Until recently, the majority opinion maintained that SNPs traveled together in blocks that were tiny—about one million segments of 3,000 DNA letters each. This made the task of mapping SNPs and linking them to common diseases an inordinately mammoth task. Assumptions that the SNP blocks were tiny came from studies based only on a few SNP blocks and using different populations.

“The results described in the Nature paper emerged from a large-scale experiment using a uniform protocol looking at 19 randomly selected regions of SNPs all along the human genome,” says David Reich, first author on the paper. The results suggest that at least in northern European populations, the blocks are as much as 8 times larger than previously thought, making the task 8 times easier.

To understand this concept, consider the example of Harry Potter's Goblet of Fire, published in both British and American English, says Lander. Although the two versions tell the exact same story, small spelling differences—color instead of colour—or choices of words such as “boot” of a car versus “trunk” of a car enable us to trace the text to the British or the American version. Even if the two versions were shuffled and spelling differences occurred sporadically within the text, we would be able to tell that pages 7-9 came from the British version and that 12-17 came from the English version, says Lander.

“Our results show that the shuffling at least in the northern European population has occurred in such a way that the blocks of interspersed text are large enough for us to trace them back to the original version. The shuffling has not resulted in interspersed text at the sentence level, which would make it difficult to sift through, but at page, or chapter levels, making it easier to sift,” says Lander.

SNPs and Human Population History

This same information also provides a rich “fossil record” of human population history. Previous models—based on genetic as well as archeological data—record the tale of a small group—about 10,000 people—expanding rapidly out of Africa to populate the whole earth in the last 50,000 to 100,000 years. But the data in this new study add a major new wrinkle in this 'Out of Africa' story.

Why are the blocks of linkage disequilibrium in northern Europeans so big? “Linkage disequilibrium is created when populations are small, and gets shorter as random shuffling between chromosomes breaks it down. The size of modern blocks of linkage disequilibrium thus indicates when the population last contracted to a small size,” says Reich. “The 8-times larger blocks of linkage disequilibrium in northern Europeans thus suggest a relatively recent contraction. Indeed, the authors infer that the ancestors of northern Europeans last experienced a major bottleneck about 27,000-53,000 years ago.”

To gain a better understanding, the authors also studied a Nigerian population and found short blocks of linkage disequilibrium that were in fact much more consistent with the story of simple population expansion than what is seen in northern Europeans. Hence, the bottleneck among the ancestors of northern Europeans must have occurred after the divergence from the Sub-Saharan Africans, which estimates say occurred about 100,000 years ago.

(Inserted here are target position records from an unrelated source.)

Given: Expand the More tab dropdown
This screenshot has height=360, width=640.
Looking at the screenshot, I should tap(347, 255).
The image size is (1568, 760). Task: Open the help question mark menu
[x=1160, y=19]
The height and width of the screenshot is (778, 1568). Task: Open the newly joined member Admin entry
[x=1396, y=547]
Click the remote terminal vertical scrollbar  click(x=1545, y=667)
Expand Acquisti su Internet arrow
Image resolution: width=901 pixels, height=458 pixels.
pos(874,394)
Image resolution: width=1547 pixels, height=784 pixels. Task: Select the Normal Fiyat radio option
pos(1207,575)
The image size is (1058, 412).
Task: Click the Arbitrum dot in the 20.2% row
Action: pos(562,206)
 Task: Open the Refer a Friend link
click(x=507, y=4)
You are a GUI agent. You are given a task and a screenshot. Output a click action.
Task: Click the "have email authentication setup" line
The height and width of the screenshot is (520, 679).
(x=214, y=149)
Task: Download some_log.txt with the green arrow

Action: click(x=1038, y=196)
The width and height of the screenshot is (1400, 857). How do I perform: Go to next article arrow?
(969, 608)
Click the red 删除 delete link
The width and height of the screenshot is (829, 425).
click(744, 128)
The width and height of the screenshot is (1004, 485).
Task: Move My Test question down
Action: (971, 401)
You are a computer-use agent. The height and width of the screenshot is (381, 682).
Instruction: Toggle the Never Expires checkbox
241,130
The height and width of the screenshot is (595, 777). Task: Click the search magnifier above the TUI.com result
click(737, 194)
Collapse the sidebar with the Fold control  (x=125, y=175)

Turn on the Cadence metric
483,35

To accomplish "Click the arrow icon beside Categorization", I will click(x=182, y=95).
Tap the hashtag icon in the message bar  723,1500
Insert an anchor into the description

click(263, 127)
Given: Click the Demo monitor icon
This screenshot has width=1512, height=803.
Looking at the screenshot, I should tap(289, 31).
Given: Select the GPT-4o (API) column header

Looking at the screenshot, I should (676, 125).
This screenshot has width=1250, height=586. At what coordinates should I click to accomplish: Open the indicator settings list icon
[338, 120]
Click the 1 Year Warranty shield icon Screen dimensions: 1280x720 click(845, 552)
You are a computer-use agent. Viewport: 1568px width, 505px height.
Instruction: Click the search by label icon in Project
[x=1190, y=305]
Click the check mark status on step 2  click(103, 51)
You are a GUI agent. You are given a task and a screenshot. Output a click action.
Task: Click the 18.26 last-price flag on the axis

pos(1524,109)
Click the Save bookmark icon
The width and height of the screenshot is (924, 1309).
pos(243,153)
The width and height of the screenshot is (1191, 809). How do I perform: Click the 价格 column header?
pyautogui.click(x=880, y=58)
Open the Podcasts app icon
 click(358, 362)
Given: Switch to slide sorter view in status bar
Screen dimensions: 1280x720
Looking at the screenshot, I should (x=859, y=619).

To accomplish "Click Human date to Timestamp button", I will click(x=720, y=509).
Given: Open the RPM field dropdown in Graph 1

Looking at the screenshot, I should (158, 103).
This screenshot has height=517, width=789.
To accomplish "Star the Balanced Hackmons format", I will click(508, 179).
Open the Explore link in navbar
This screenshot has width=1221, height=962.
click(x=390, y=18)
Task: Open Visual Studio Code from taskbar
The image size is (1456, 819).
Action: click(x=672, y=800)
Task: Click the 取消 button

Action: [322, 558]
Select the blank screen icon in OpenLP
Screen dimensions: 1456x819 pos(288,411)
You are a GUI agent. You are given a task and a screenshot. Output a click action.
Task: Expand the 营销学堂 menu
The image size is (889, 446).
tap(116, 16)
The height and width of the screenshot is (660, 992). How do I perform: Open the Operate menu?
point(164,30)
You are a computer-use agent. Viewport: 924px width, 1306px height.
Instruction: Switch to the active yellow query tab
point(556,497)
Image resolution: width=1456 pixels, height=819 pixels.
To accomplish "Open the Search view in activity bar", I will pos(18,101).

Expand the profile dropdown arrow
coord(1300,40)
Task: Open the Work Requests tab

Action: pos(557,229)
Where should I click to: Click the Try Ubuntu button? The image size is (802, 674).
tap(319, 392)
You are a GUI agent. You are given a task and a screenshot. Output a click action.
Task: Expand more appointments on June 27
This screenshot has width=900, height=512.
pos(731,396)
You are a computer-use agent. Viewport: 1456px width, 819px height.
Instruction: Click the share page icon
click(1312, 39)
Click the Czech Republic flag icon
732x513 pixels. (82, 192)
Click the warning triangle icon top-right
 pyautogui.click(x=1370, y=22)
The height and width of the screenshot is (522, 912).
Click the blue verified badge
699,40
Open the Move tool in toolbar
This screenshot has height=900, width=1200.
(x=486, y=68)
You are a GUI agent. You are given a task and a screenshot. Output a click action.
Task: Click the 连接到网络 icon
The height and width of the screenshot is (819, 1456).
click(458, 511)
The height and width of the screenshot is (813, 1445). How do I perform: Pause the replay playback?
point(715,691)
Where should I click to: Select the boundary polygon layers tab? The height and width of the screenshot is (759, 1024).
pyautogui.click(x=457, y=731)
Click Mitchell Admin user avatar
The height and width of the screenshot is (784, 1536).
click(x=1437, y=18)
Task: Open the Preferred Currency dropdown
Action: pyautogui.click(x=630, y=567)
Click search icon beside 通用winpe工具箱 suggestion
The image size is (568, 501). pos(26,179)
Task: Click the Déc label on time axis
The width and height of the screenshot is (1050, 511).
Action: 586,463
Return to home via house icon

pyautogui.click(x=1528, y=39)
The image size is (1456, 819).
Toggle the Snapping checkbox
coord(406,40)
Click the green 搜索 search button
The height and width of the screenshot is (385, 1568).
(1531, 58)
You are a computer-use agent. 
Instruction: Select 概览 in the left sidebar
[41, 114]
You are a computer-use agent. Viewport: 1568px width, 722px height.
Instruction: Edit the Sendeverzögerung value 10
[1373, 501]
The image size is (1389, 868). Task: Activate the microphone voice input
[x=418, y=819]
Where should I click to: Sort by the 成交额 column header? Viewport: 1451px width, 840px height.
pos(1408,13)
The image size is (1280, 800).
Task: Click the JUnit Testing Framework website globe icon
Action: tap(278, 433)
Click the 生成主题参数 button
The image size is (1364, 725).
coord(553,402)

What the bottleneck event was is unclear, say the researchers. It could have been a contraction associated with only a few people emerging from Africa to found most of the modern world population. Alternatively, it could be a bottleneck associated with the founding of the first European populations, or even the recolonization of northern Europe after the last ice age. In any case the population bottleneck was enormous. Weaving the strands of evidence together, the authors show that some time during the migration and expansion out of Africa—and after the separation from Sub-Saharan African populations—no more than 50 individuals probably gave rise to most of the modern northern European gene pool.